Postprzez Whitek » niedziela, 6 lip 2008, 00:19

Miałem kilka przypadków z policjantami, i tak jak z kibicami i safeciarzami, wszystko zależy od człowieka. Nie można uogólniać.
Na Rajdzie Polskim stał koło mnie policjant który jest kibicem. Tułał się po różnych rajdach na świecie. I muszę powiedzieć że w momencie kiedy potrzebowałem pomocy okazał się nieoceniony. Chodzi mi konkretnie o wypadek Fontany na Trosie. Ja pobiegłem do załogi, zaczęliśmy gasić auto a on spokojnie i stanowczo powstrzymał kibiców przed wbiegnięciem w rejon koperty. Załoga w szoku, porosiłem pilota o pokazanie OK. No i po problemie.
Rok wcześniej, też na Polskim, trafiłem na policjanta który kibicem nie był ale podchodził do sprawy zdroworozsądkowo i nie było żadnego zgrzytu. On odbębnił swoje, trochę mi pomógł uprzedzając mnie czasami w upominaniu kibiców żeby nie stali na odhamowaniu. I w miłej atmosferze się pożegnaliśmy.

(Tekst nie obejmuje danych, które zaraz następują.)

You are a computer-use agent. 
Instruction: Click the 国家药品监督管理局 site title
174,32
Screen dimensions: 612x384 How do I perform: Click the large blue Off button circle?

Natomiast na zeszłorocznym Kormoranie policjant wjechał mi pod prąd odcinka akurat jak jechało "A". Pomiędzy przejazdami ten sam policjant zatrzymał mnie z lizakiem przed metą stop i zrobił mi kontrolę drogową mimo że miałem naklejkę organizatora. I przyczepił się że jechałem bez pasów (rozdawałem wodę safeciarzom więc co chwilę wysiadałem więc i prędkości jakie rozwijałem po odcinku były znikome). I teraz jak rozmawiać z takim służbistą? Droga wyłączona z ruchu czyli nie obowiązują na niej przepisy ruchu drogowego. Facet był od tego żeby zabezpieczyć dojazd od mety żeby nikt tam nie wjechał a sam wpakował się pod prąd odcinka gdy jechały auta organizatora. I co z takim zrobić? Dostał ... od swojego przełożonego i wiecie co zrobił? Wyjechał do następnej wioski za metą i stanął z radarem ....
www.forum.rajdkormoran.pl Obrazek
Avatar użytkownika
Whitek
N3
 
Posty: 314
Dołączył(a): niedziela, 30 sty 2005, 18:33

Postprzez kowar1 » niedziela, 6 lip 2008, 01:38

Ten ostatni przypadek, o którym pisze Whitek, to niestety typ nie do uniknięcia. Zawsze i w każdym środowisku znajdzie się jakiś palant i nie ma na to rady. Mnie tylko zastanawia, czy organizator rajdu (ktoś z ramienia dyrektora lub on sam, lub ktoś z PZM) w ramach współpracy z policją organizuje przed rajdem jakieś spotkanie, pogadankę z tymi ludźmi, którzy później będą musieli odbębnić służbę na oesach? Pewnie nie, a było by to bardzo wskazane. Naświetlić im, jakie są ich zadania, jakie oczekiwania ma organizator, jakie sytuacje mogą się zdarzyć, a do jakich zdarzeń nie należy absolutnie dopuścić. Wyjaśnić im procedurę wypadkową, Wytłumaczyć, że nie jeździ się pod prąd odcinka. Etc, etc...
Myślę, ze jest to duże pole do popisu przed PZMotem. I chyba nie jest to rzecz niewykonalna.
"Jeździł koncertowo!" - Sobiesław Zasada o Januszu Kuligu

Życie bez rajdów powoduje raka i choroby serca
Avatar użytkownika
kowar1
N3
 
Posty: 337
Dołączył(a): sobota, 22 lis 2003, 20:43
Lokalizacja: Kowary/Jelenia Góra

Postprzez Góral » poniedziałek, 7 lip 2008, 12:59

Instruktaż bezpieczeństwa w motorsporcie:

http://www.fiainstitute.com/resources_a.htm - Filmy dotyczące sędziowania, ratownictwa oraz pomocy medycznej

http://www.fiainstitute.com/documents/driver_guide.pdf - Instrukcje dla kierowców dotyczące kwestii bezpieczeństwa
"The only thing in the world worse than a fake Rolex is a real one" J. Clarkson
Avatar użytkownika
Góral
N2
 
Posty: 131
Dołączył(a): poniedziałek, 25 wrz 2006, 21:32

Postprzez devulatron » poniedziałek, 7 lip 2008, 16:58

Są dwie możliwości dobrego zabezpieczenia rajdu ( i każdej imprezy)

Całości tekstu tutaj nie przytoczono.